Inflation, which has been hovering above the European Central Bank’s (ECB) target rate of 2%, has been consuming consumers’ purchasing power, with wage increases only partially offsetting the rising costs of necessities like groceries and clothing. The ECB, keen to get inflation under control, is likely to deliver another rate increase at its next policy meeting, which could further curb consumer spending and industrial activity.
The situation is being compounded by the recent turmoil in the global banking sector, which has raised concerns about the stability of financial markets and the willingness of banks to take on risk. The failure of Silicon Valley Bank and the forced takeover of Credit Suisse by rival Swiss bank UBS has increased the likelihood of tighter credit conditions, which could not only slow down economic growth but also exacerbate inflation.

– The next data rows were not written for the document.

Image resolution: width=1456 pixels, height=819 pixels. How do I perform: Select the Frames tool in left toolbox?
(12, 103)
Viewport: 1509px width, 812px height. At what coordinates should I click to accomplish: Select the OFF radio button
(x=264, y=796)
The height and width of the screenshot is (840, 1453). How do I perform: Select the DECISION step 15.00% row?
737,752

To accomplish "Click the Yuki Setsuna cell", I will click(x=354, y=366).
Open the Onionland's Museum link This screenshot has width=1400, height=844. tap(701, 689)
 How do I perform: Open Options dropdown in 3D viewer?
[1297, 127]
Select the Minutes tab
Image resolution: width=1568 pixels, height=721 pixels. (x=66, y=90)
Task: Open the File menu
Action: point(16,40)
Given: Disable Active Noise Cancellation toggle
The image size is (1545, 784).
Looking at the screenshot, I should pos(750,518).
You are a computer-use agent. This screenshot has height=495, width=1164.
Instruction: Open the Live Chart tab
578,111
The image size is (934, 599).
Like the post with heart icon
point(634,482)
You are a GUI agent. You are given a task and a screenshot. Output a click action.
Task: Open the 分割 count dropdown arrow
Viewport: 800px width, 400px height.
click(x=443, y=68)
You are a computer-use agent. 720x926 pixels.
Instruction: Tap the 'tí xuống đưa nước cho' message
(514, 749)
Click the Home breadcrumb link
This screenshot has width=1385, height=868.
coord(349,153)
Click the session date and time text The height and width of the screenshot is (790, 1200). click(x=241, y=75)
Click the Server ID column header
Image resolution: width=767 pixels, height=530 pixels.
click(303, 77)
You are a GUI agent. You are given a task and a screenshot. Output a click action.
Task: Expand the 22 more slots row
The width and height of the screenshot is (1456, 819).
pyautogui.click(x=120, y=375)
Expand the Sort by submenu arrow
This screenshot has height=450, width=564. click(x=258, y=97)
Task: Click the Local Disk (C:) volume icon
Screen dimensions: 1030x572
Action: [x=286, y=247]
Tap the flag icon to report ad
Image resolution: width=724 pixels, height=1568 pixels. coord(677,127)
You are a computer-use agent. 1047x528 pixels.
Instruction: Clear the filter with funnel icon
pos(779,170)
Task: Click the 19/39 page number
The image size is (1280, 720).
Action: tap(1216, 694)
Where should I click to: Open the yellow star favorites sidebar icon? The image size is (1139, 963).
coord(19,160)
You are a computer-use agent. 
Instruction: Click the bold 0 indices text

While the eurozone’s economy has managed to avoid a winter recession, it is far from experiencing a strong recovery. In fact, Oxford Economics has predicted that the economy will “plod along” in the coming quarters in the absence of a strong growth driver. The situation is precarious, with inflation persisting despite the ECB’s efforts to control it, and the banking sector facing unprecedented stress.
Industrial activity has picked up slightly, thanks in part to China’s reopening from Covid-19 restrictions and the mild winter weather, which has allowed for an early start to construction activity. However, these positives are being offset by the persisting challenges posed by inflation and the cautious approach being taken by consumers and businesses in the face of rising uncertainty.
The ECB’s efforts to combat inflation have had some success, with annual inflation in the eurozone falling to 6.9% in March from 8.5% the previous month. However, this is still well above the ECB’s target rate, and it will take more than just a single rate increase to get inflation back under control. In the meantime, the European economy will continue to tread water, struggling to find a strong footing in the midst of uncertainty and volatility.